*Task prompt*. Make an exact copy of the lines from the one containing "How do I perform: Enable" through the end of the material, including both ends but no pictures.

*Excerpted data*.
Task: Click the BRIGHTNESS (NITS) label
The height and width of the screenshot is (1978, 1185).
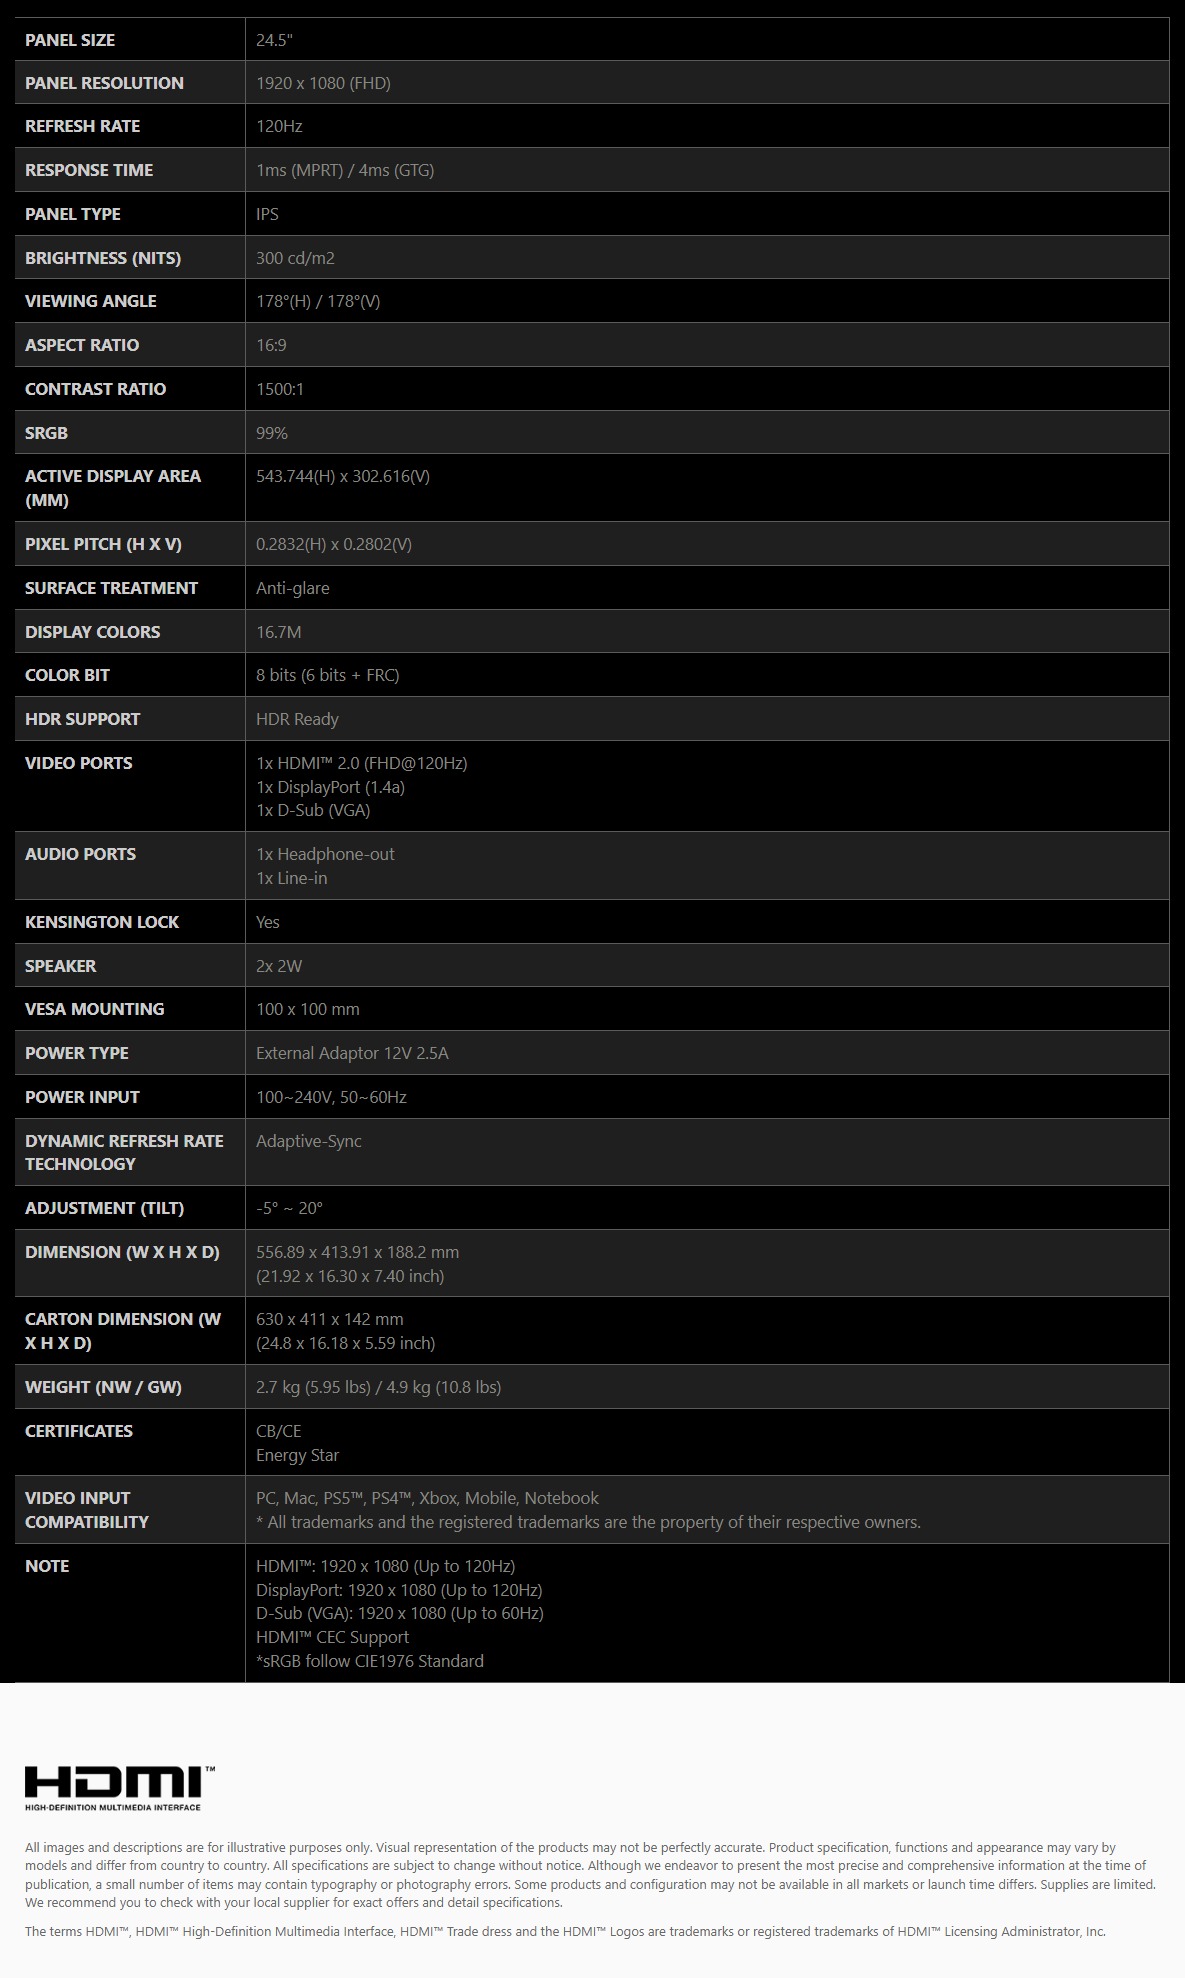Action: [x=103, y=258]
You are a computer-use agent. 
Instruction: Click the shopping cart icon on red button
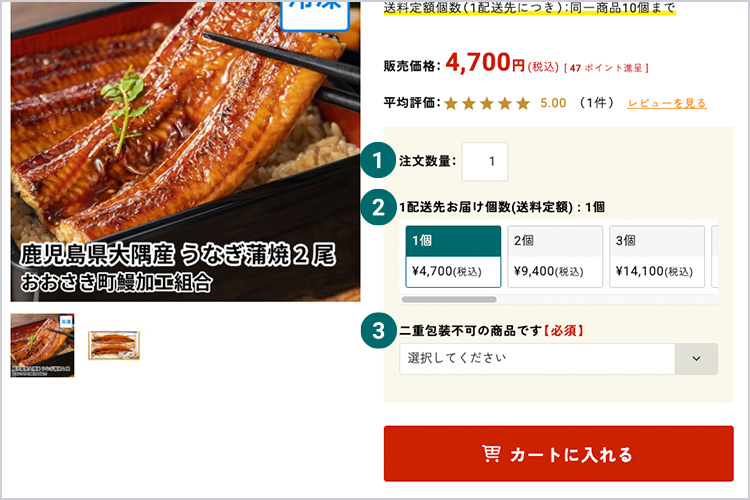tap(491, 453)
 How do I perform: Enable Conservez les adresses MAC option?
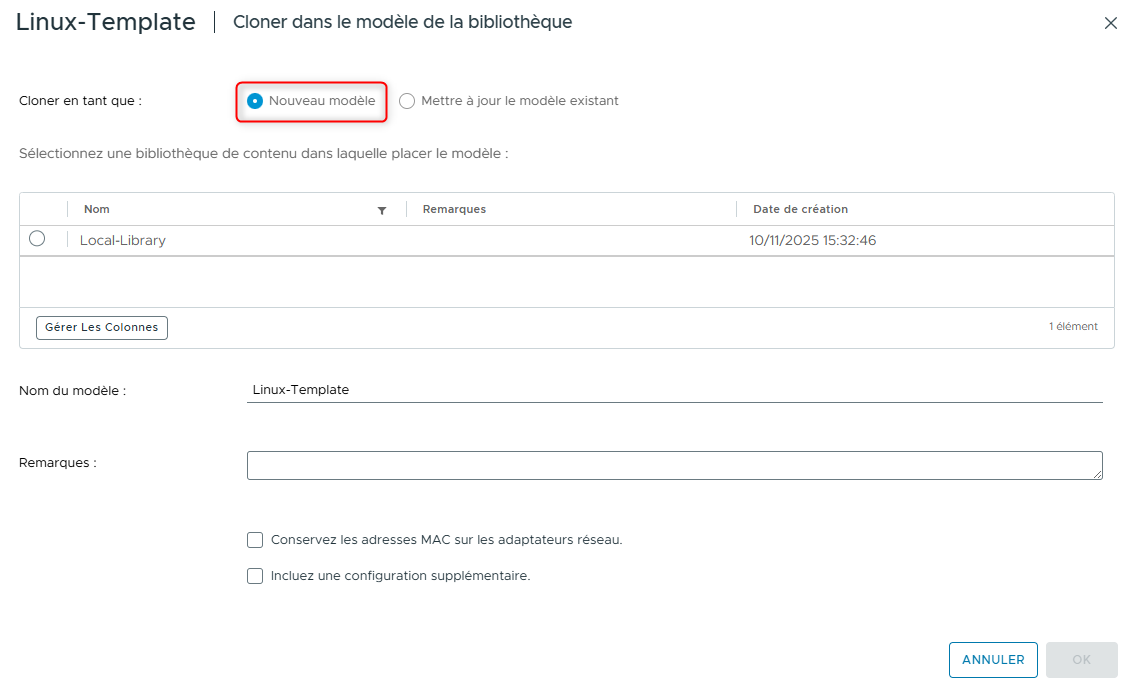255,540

*Result*.
 How do I perform: Enable Conservez les adresses MAC option?
255,540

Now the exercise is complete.